Implementation:Isaac sim IsaacGymEnvs CommonPlayer Run
| Sources | Domains | Last Updated |
|---|---|---|
| IsaacGymEnvs, common_player.py | Inference, Evaluation | 2026-02-15 00:00 GMT |
Overview
The CommonPlayer class provides the concrete inference rollout loop for evaluating trained policies in IsaacGymEnvs environments.
Description
CommonPlayer extends rl_games' PpoPlayerContinuous with IsaacGymEnvs-specific environment handling. Its run() method implements the main rollout loop: resetting environments, querying the policy network for actions, stepping the simulation, and collecting per-episode statistics.
Usage
Instantiated automatically by the Runner's player factory when play=True is set. Users interact with it indirectly through the test=True CLI flag.
Code Reference
Source Location: Repository: NVIDIA-Omniverse/IsaacGymEnvs, File: isaacgymenvs/learning/common_player.py (L37-196)
Import:
from isaacgymenvs.learning.common_player import CommonPlayer
Signature:
class CommonPlayer(players.PpoPlayerContinuous):
def __init__(self, params):
"""Initialize player with config, build network, load checkpoint."""

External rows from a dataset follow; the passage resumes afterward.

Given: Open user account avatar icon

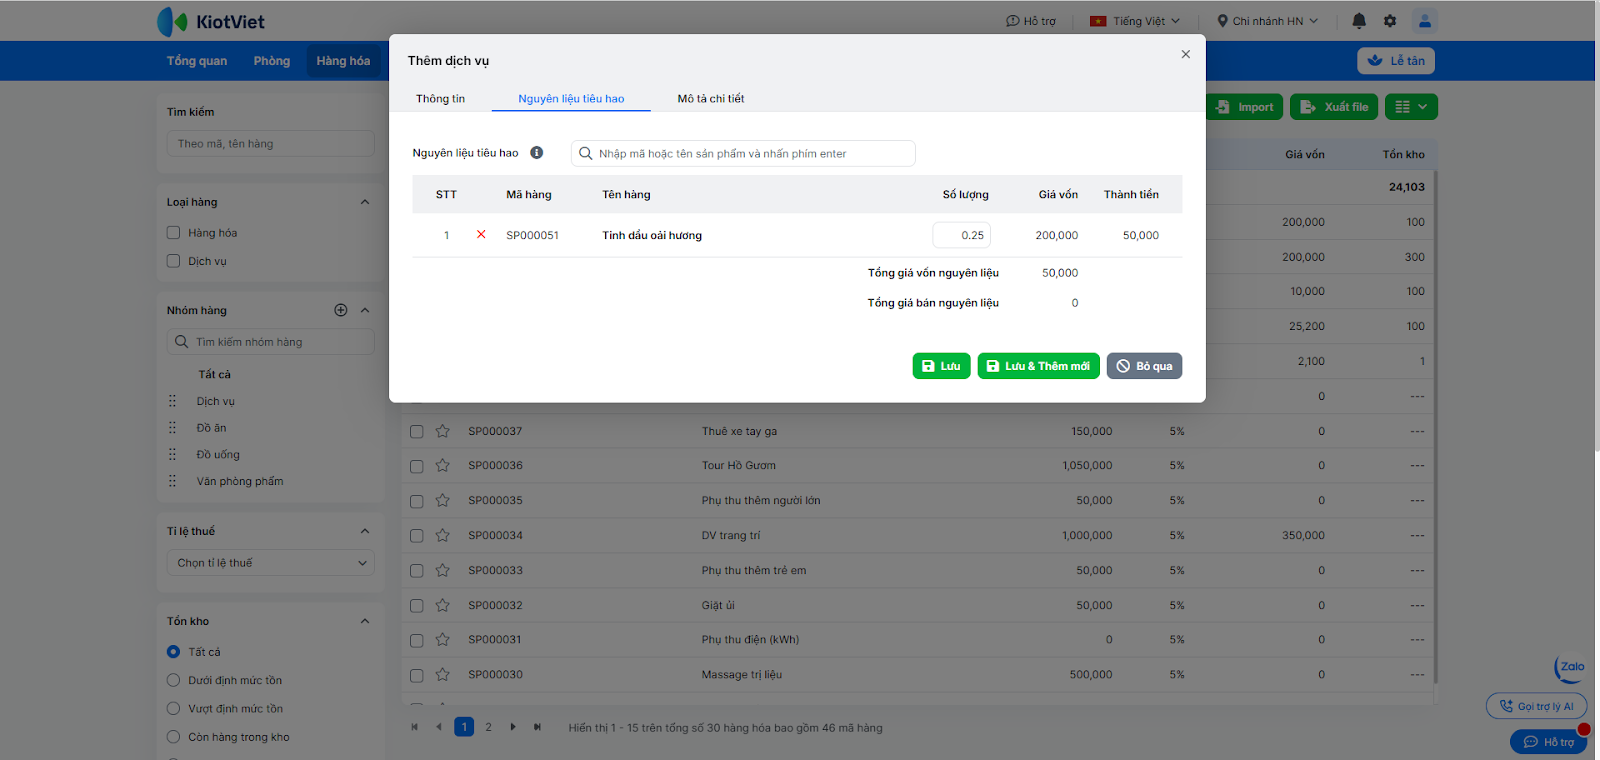Looking at the screenshot, I should click(x=1424, y=21).
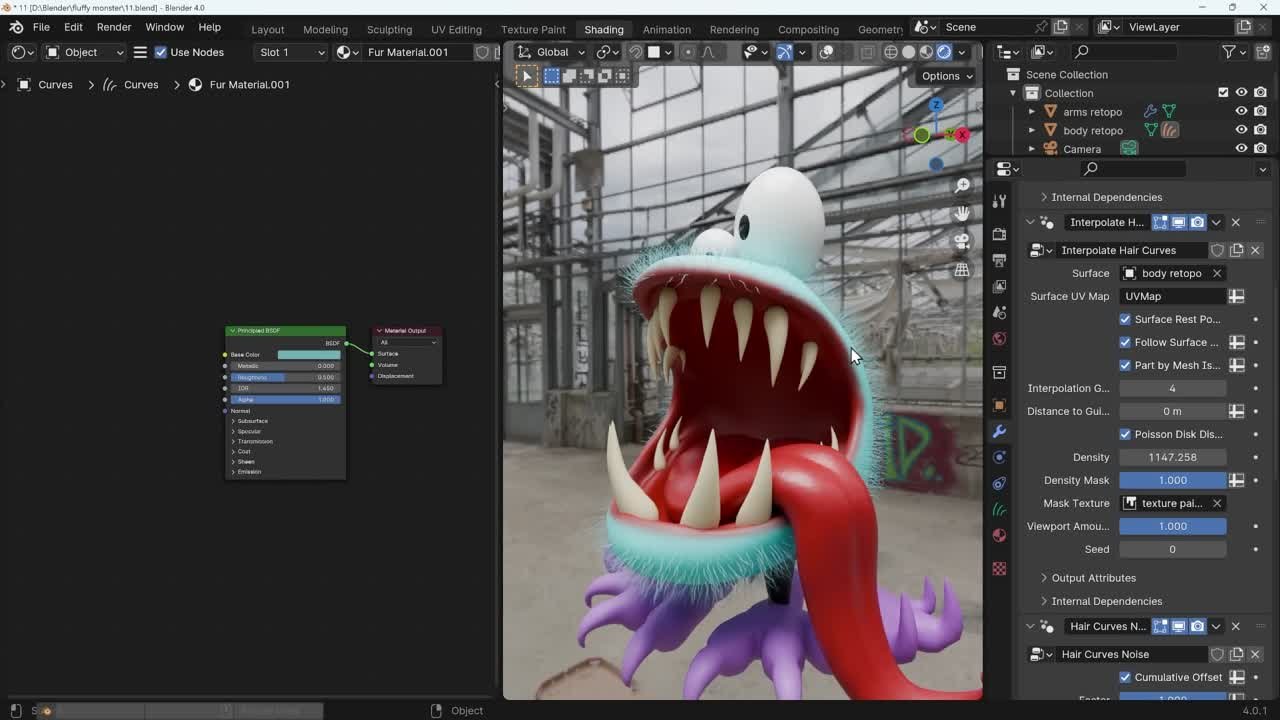Expand the Output Attributes section
This screenshot has width=1280, height=720.
1093,578
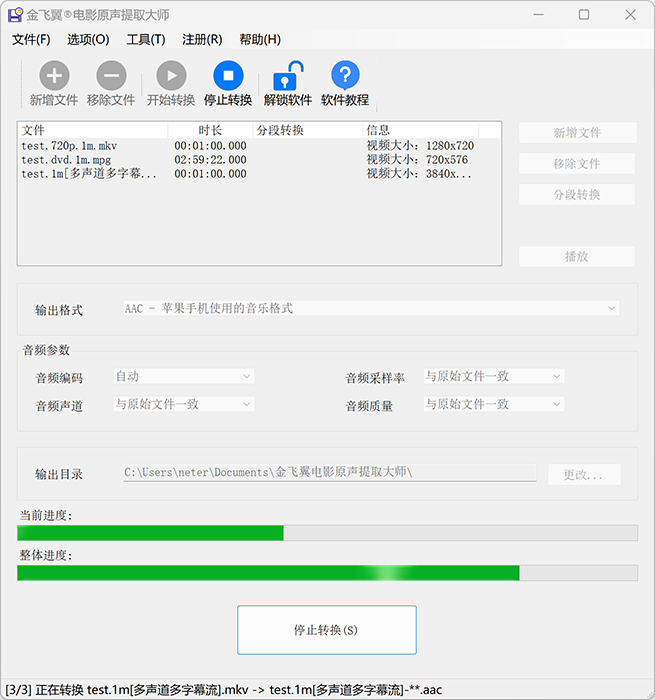Click the 更改... output directory button

(583, 475)
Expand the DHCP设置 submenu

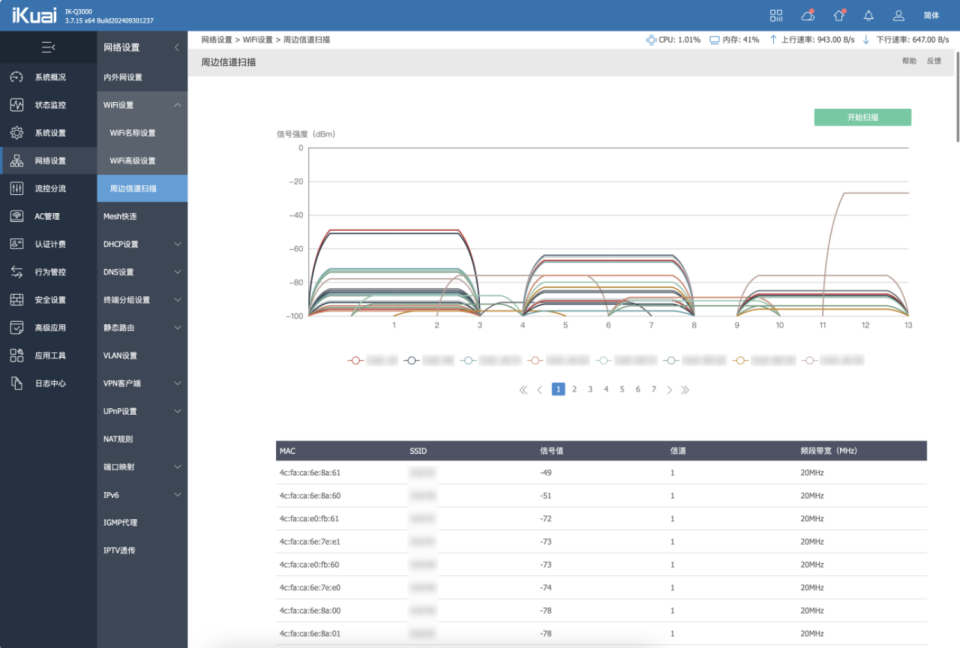(x=177, y=244)
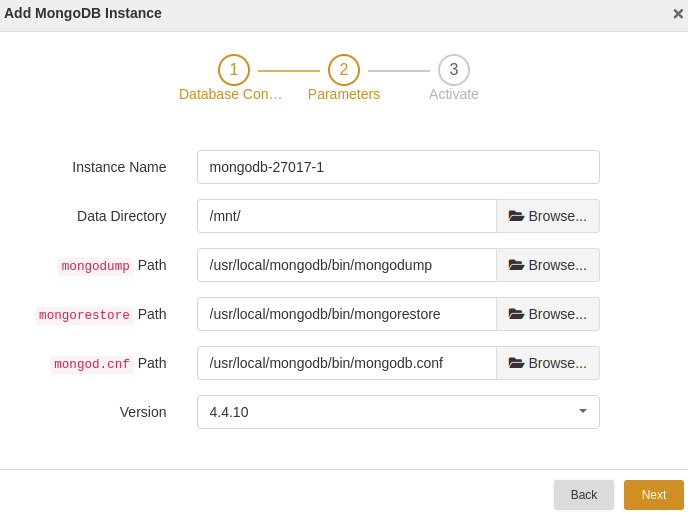Viewport: 688px width, 516px height.
Task: Focus the Instance Name text field
Action: (398, 167)
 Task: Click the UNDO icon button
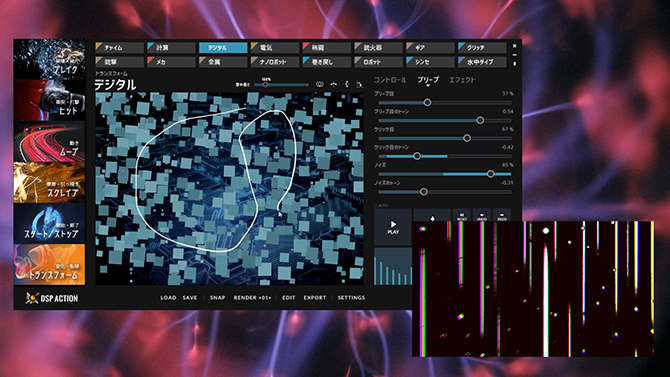(482, 215)
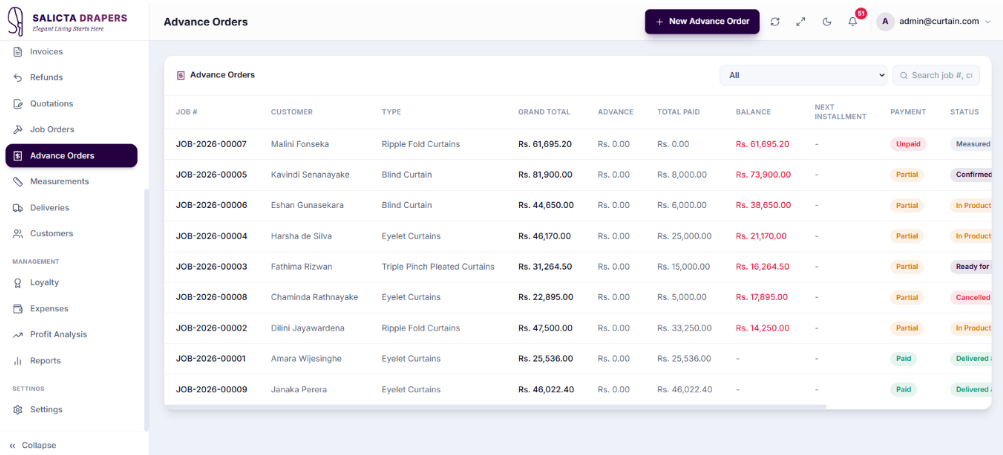Click the Profit Analysis chart icon
Viewport: 1003px width, 455px height.
tap(18, 334)
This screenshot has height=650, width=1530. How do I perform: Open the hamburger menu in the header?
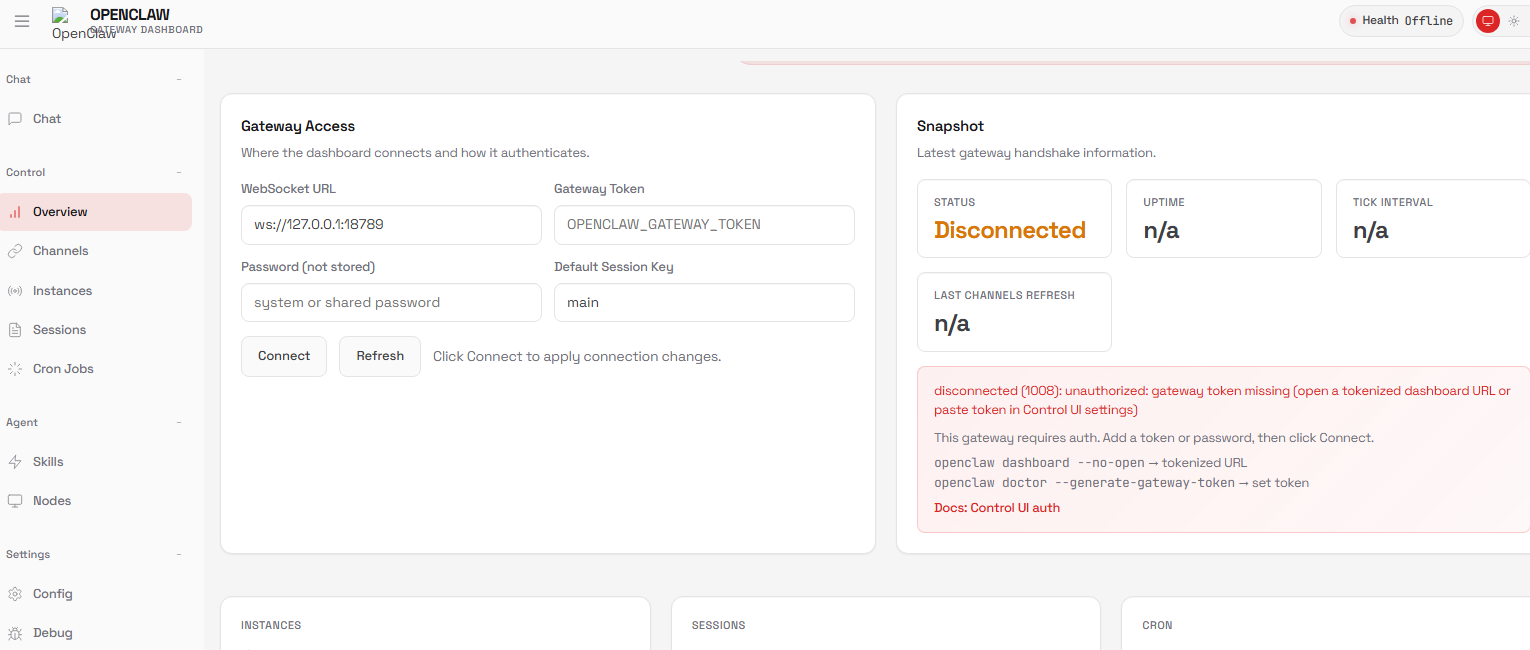coord(22,21)
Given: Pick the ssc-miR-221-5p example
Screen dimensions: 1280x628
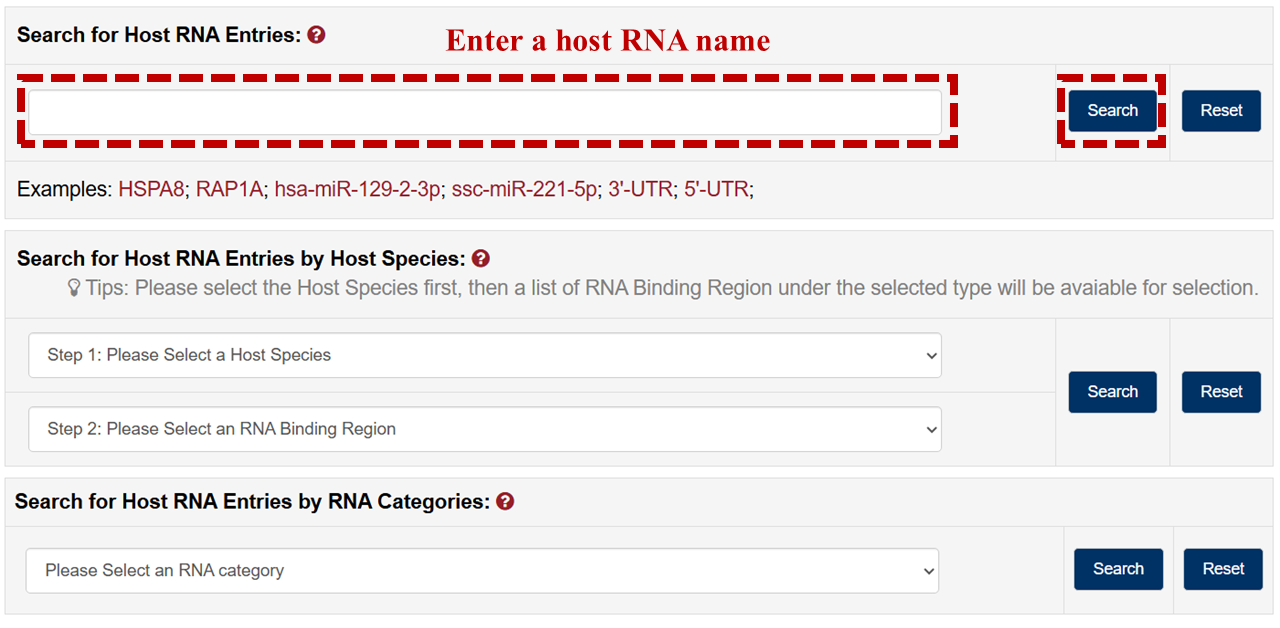Looking at the screenshot, I should [524, 189].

def run(self): # L54-152, main rollout loop
"""Execute n_games episodes, collecting rewards and step counts."""
def get_action(self, obs_dict, is_determenistic=False): # L161-163
"""Query the policy network for an action given observations."""
def obs_to_torch(self, obs):
"""Convert observation to torch tensor on the correct device."""
def _build_net(self, config):
"""Build the neural network in eval mode."""
def _env_reset_done(self):
"""Reset environments that have completed episodes."""
def _build_net_config(self):
"""Construct network configuration from player config."""
def _setup_action_space(self):
"""Configure action space bounds and dimensions."""
I/O Contract
Key Parameters:
| Parameter | Type | Default | Description |
|---|---|---|---|
| n_games | int | (from config) | Number of complete episodes to run before stopping |
| max_steps | int | (from config) | Maximum steps per episode (safety termination bound) |
| is_determenistic | bool | False | If True, use greedy actions; if False, sample from distribution |
Inputs:
| Input | Type | Description |
|---|---|---|
| Loaded policy model | nn.Module | Trained network with weights loaded from checkpoint, in eval mode |
| Environment instance | VecTask | Vectorized Isaac Gym environment with GPU tensor observations |
Outputs:
| Output | Type | Description |
|---|---|---|
| Per-episode rewards | list[float] | Total accumulated reward for each completed episode |
| Per-episode step counts | list[int] | Number of steps in each completed episode |
| Rendered visualization | (optional) | Real-time Isaac Gym viewer rendering if enabled |
Rollout Loop Detail
The run() method (L54-152) implements the following sequence:
def run(self):
n_games = self.games_num
sum_rewards = 0
sum_steps = 0
games_played = 0
obs = self.env_reset()
for n in range(self.max_steps):
# Query policy for actions
action = self.get_action(obs, is_determenistic=self.is_determenistic)
# Step environment
obs, reward, done, info = self.env_step(action)
# Accumulate per-environment reward
self.cr += reward
self.steps += 1
# Process completed episodes
done_indices = done.nonzero(as_tuple=False).squeeze(-1)
if len(done_indices) > 0:
for idx in done_indices:
games_played += 1
sum_rewards += self.cr[idx].item()
sum_steps += self.steps[idx].item()
self._env_reset_done()
if games_played >= n_games:
break
mean_reward = sum_rewards / games_played
mean_steps = sum_steps / games_played
# Print summary statistics